Por acaso, o título seguinte da minha lista de poesia também se vale de um formato bastante específico. As Helenas de Troia, NY, de Bernadette Mayer, tem um título bastante autoexplicativo, desde que você saiba que no estado de Nova Iorque existe uma cidadezinha chamada Troia, com menos de 50 mil habitantes, e que os poemas que compõem o livro são baseados em entrevistas com suas moradoras chamadas Helena.
(Tecnicamente acidade se chama Troy, as mulheres se chamam Helen e eles chamam o estado de New York. A edição brasileira do livro optou por traduzir os nomes para bater com os que usamos nas traduções da Ilíada de Homero, o que faz todo sentido.)
“o instituto costumava ser só para homens
meu primeiro filme proibido foi
a noite dos mortos-vivos
ficamos aqui mesmo pela região
cercas são boas
troia tronco alumínio
os mortos-vivos são todos homens
os mortos-vivos são todos gente daqui
eles acabaram de começar a aceitar mulheres”
A cidade americana de Troia faz referência à homônima lendária que fica onde hoje é a Turquia, e partindo dela, Mayer cria um universo de palavras motivos que se repetem de uma entrevista para outra, como a aparentemente insignificante pergunta sobre a cor favorita de cada Helena; lugares mencionados em vários poemas, como o teatro Proctor’s e a padaria Neligans; e jogos de palavras que envolvem até o seu próprio nome, em repetições de Mayer, Mayor (prefeito), Mayhem (balbúrdia) e por aí afora.
(Tudo isso, aliado a citações de localidades americanas e a como a poeta utiliza recursos de sonoridade e grafia das palavras, se torna um problemão para traduzir.

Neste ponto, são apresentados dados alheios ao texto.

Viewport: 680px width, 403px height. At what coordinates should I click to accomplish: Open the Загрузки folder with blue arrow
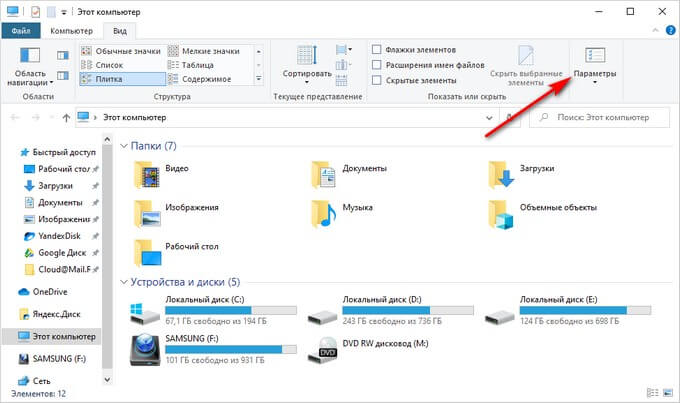click(x=500, y=174)
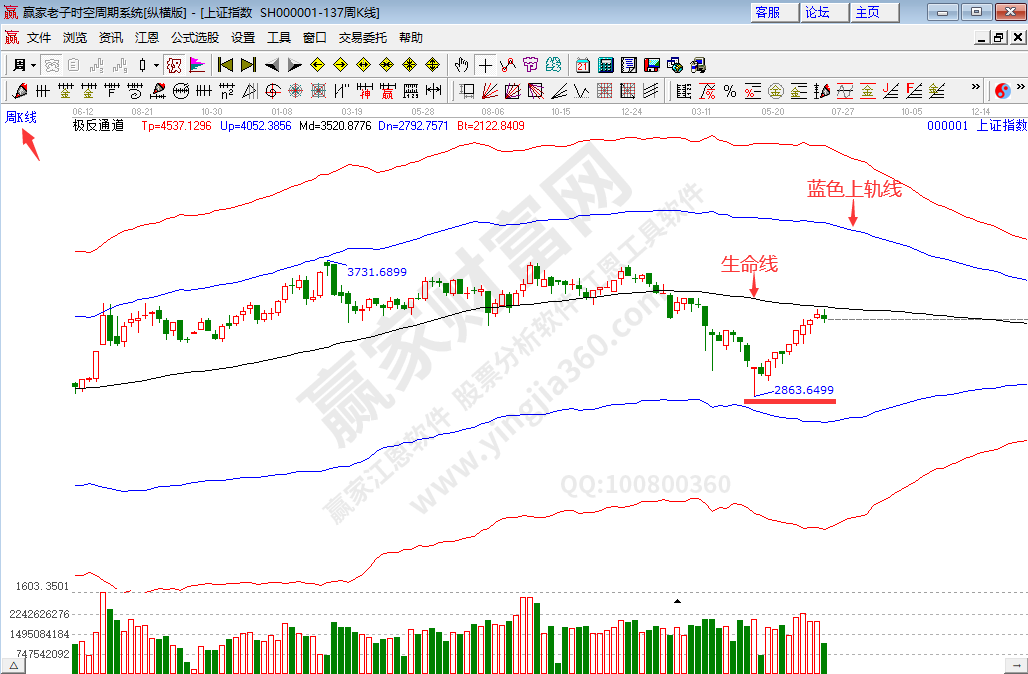Viewport: 1028px width, 674px height.
Task: Click the 周K线 label in chart
Action: (21, 117)
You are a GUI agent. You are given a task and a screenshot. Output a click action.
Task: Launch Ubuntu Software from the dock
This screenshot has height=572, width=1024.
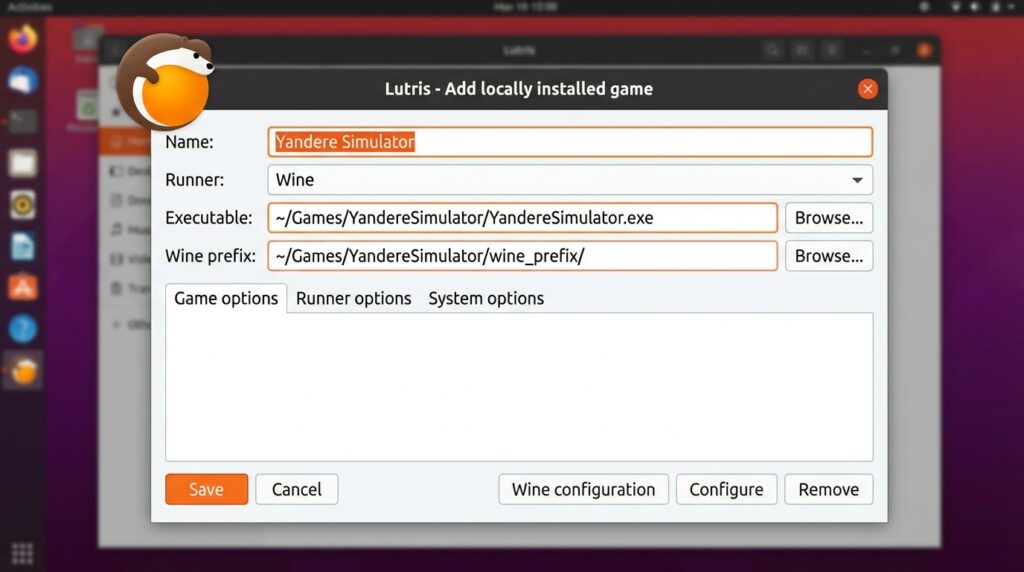pyautogui.click(x=22, y=287)
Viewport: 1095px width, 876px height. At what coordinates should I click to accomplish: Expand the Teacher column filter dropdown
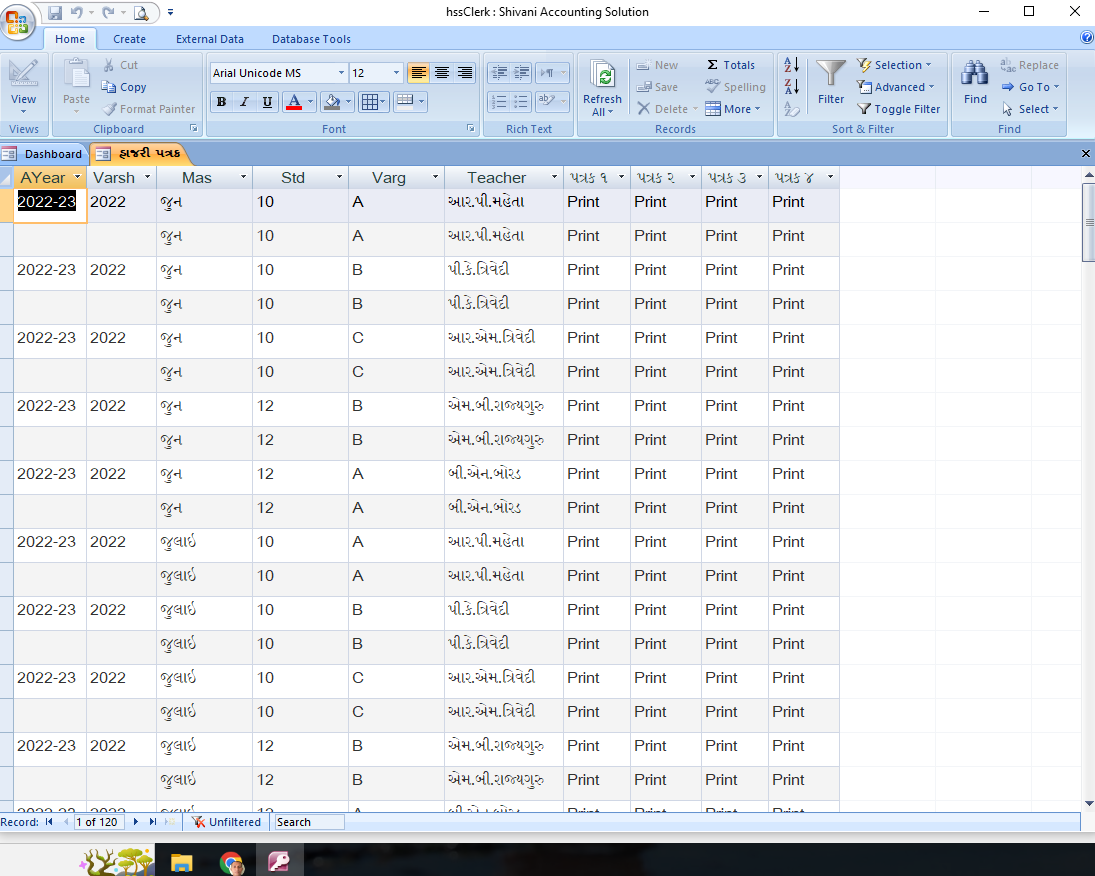554,178
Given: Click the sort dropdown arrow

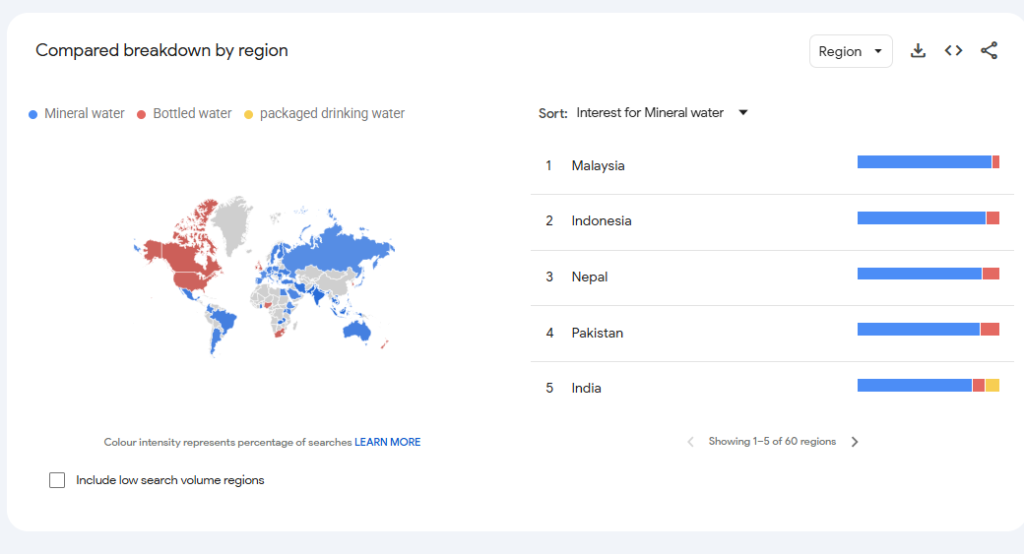Looking at the screenshot, I should pos(743,113).
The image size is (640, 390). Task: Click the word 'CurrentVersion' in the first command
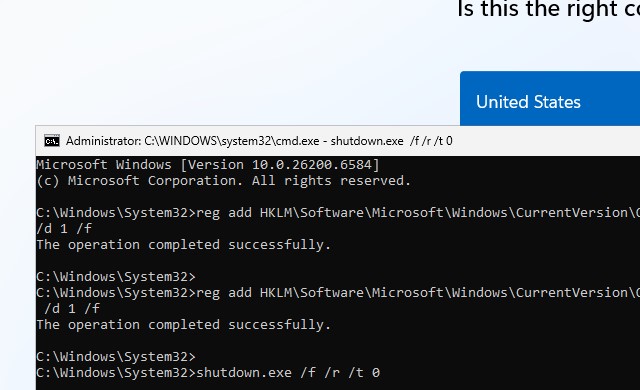pos(572,213)
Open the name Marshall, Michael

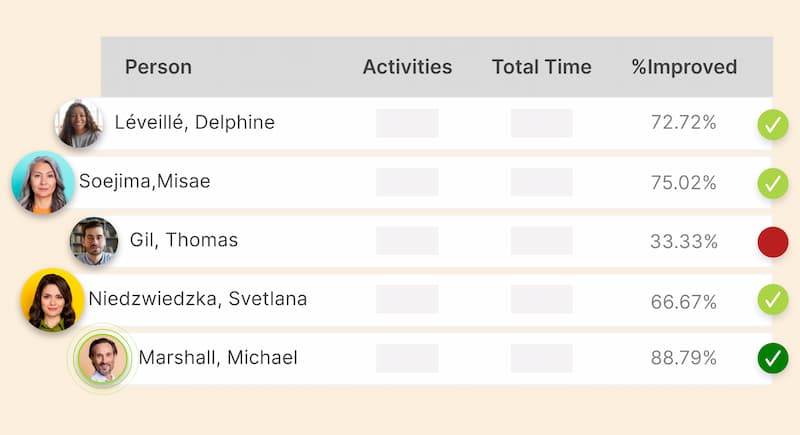218,358
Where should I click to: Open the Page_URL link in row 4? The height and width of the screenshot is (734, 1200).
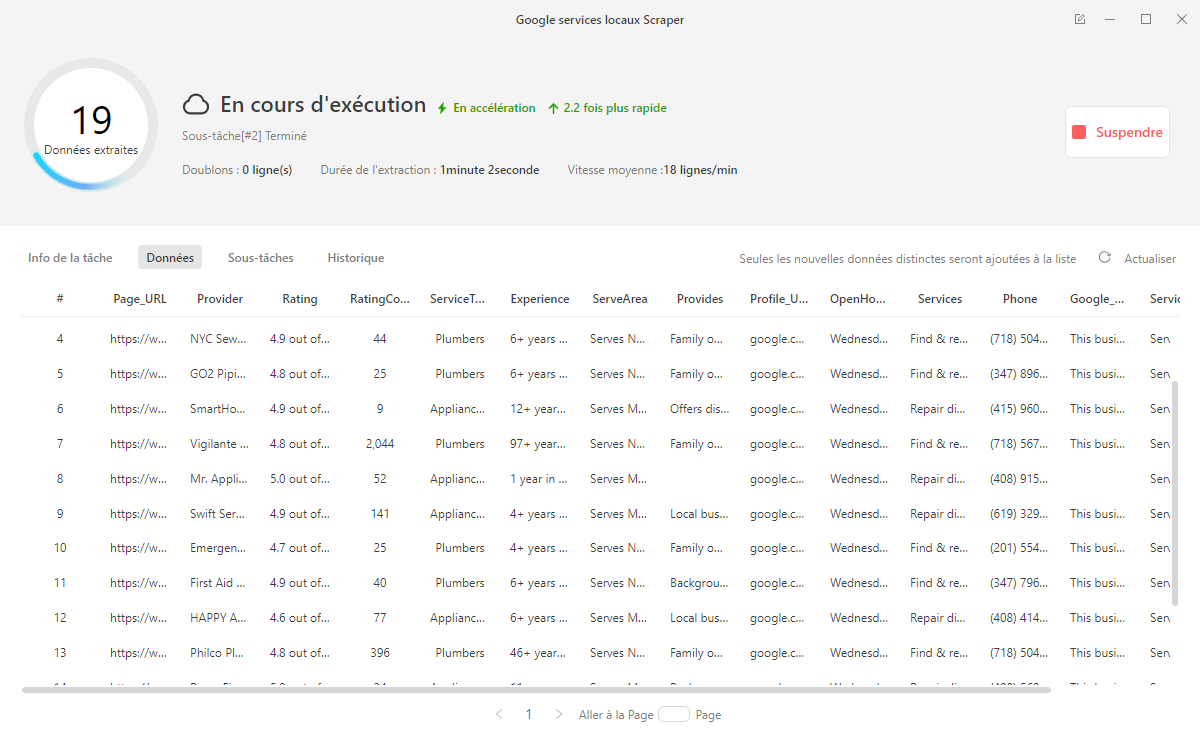pyautogui.click(x=138, y=338)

A edição que eu li, da Editora Jabuticaba, é bilíngue, com os poemas em inglês no final, e é até interessante ir analisando como a tradutora Mariana Ruggieri se desdobrou para adaptar a obra)
“se você fazia alguma coisa errada, te puniam
uma helena é o bastante, acredite
eu não preciso olhar
[…]
eu tinha que limpar a casa de outras pessoas
por um dólar ao dia
meu cabelo está trançado como uma família
[…]
tem sido duro
minha cor preferida é talvez amarelo
todo mundo morreu
fui embora, me diverti, amei partir”
Cada poema é batizado com o nome da Helena que o inspirou (os trechos que citei aqui são de “Helena Christensen” e “Helena Crandall Whalen Villanelle”, respectivamente) e aparecem acompanhados de fotos das cidadãs de Troia, o que dá um ar de intimidade documental e deixa os textos mais intrigantes. Há muita nostalgia nas falas das Helenas, o que parece ser uma característica absorvida da própria cidade de Troia, que já teve dias mais gloriosos. Mayer trabalha tais temas com uma dignidade muito bonita.
Dessas leituras, que já confessei ter feito um pouco pela obrigação de manter a rotina de textos, saio com a sensação de que não adianta esperar a inspiração chegar sozinha para fazer alguma coisa. É como se, no fundo, não fosse possível parar. A vida segue acontecendo e se às vezes parece que uma ideia apareceu do nada, é só falta de saber enxergar por onde ela veio, se não foi a gente que traçou o caminho.
Mais ou menos como não enxergamos o que acontece fora do quarto (em Nova Iorque) no instante retratado por Hopper em Verão na cidade, quadro que inspirou um poema de Marchese que, coincidência, visita outro cenário da Ilíada.
“Pródiga
Despe os sapatos.
Farta de exílios, lava os pés
no sal quente da enseada.
Naquela bacia, resiste uma Ilha
e todas as noites a recebe de volta.Por onde vai, carrega sua Ítaca.”
Caro Rafael
Muito grata pela leitura atenta e detalhada do livro. Sinto não ter visto antes esse seu olhar sobre os poemas. Mas agora que descobri não perco mais suas leituras. Abraços desta Ítaca.